---- Supplied records

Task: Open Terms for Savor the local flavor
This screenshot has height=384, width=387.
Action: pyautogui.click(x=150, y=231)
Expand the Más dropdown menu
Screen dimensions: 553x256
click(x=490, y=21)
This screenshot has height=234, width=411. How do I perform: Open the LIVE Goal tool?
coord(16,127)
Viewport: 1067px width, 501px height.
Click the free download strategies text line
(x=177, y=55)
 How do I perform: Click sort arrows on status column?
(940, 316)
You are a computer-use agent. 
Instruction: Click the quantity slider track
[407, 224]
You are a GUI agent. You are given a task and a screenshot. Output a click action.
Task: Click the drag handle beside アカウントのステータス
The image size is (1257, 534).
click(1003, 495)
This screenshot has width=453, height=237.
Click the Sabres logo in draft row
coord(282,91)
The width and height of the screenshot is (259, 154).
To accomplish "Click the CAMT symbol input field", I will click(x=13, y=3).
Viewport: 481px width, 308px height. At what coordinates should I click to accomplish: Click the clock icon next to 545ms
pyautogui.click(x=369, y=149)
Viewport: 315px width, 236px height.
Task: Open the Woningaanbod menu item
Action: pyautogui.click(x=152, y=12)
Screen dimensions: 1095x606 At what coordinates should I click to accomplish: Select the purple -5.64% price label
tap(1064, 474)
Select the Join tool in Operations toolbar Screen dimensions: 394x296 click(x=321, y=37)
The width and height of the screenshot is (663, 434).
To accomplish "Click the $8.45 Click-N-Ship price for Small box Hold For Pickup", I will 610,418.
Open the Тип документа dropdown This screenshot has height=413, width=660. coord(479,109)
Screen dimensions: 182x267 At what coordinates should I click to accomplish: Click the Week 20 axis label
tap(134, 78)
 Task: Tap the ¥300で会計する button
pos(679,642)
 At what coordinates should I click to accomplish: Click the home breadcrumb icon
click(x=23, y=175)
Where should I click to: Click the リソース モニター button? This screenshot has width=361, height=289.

--------

## Exercise requirements
All lines above containing the string "dropdown" are to be collected.

## Response area
Expand the Más dropdown menu
Open the Тип документа dropdown This screenshot has height=413, width=660. coord(479,109)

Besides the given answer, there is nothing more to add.